- [TASK DATA]
= = = = = = =
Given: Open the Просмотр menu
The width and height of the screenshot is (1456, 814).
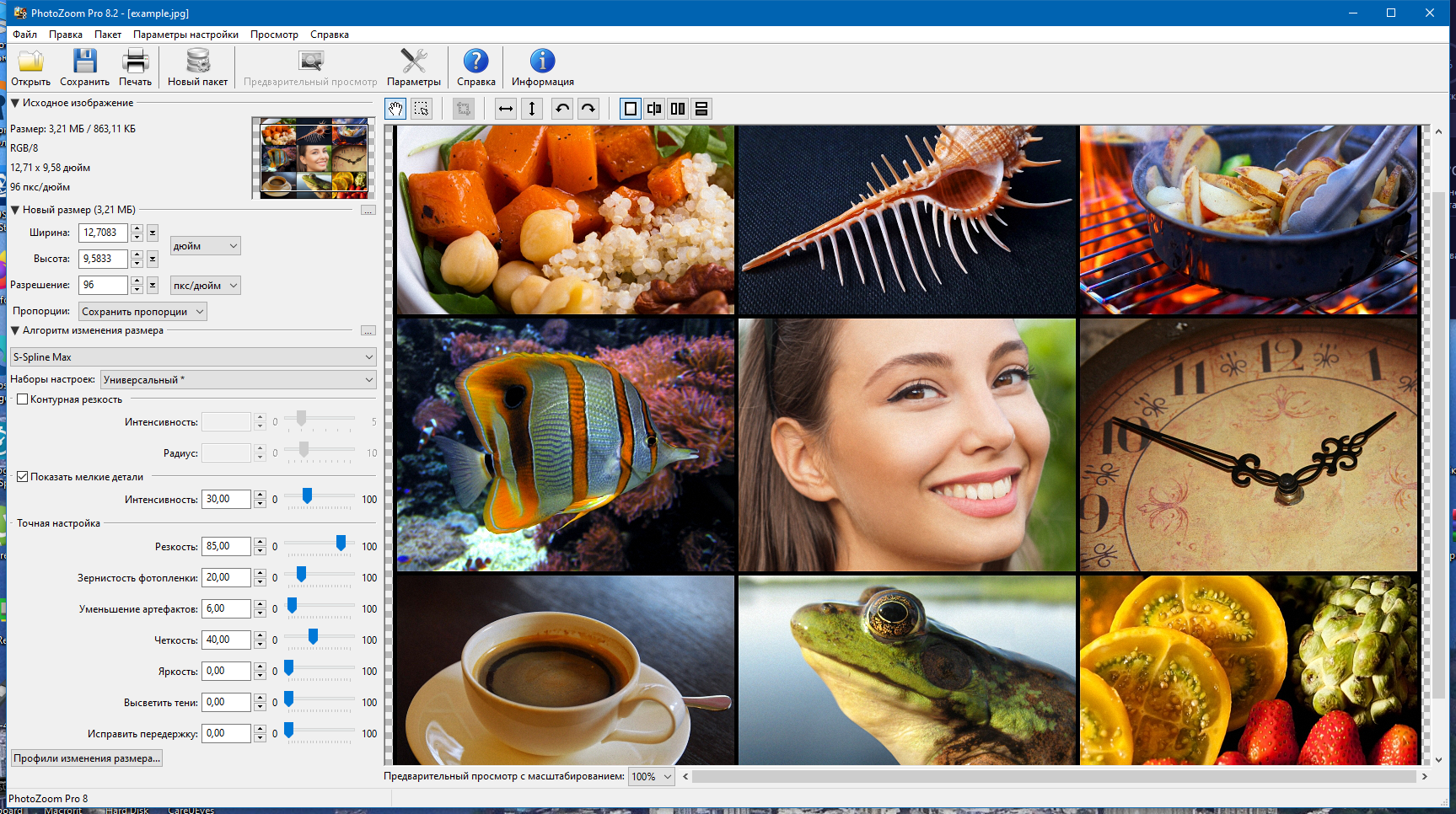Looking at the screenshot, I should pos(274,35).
= = = = = = =
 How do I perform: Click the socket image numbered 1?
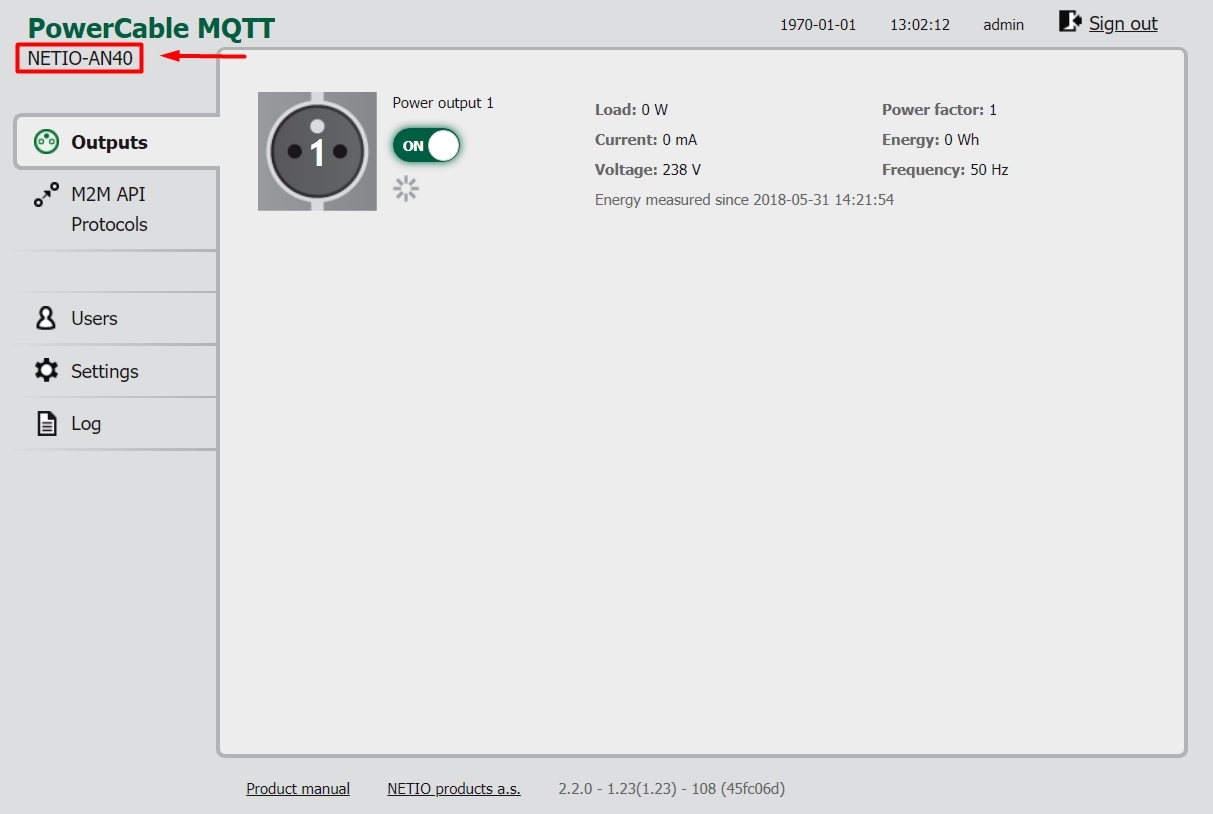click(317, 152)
= = = = = = =
- [STATED GOAL] Can you retype, word for word, the stretch of material from the line containing "Given: Open the Просмотр menu" through the line containing "Looking at the", omitting the pictures?

- [SOLUTION]
Given: Open the Просмотр menu
The width and height of the screenshot is (1456, 814).
Looking at the screenshot, I should pos(274,35).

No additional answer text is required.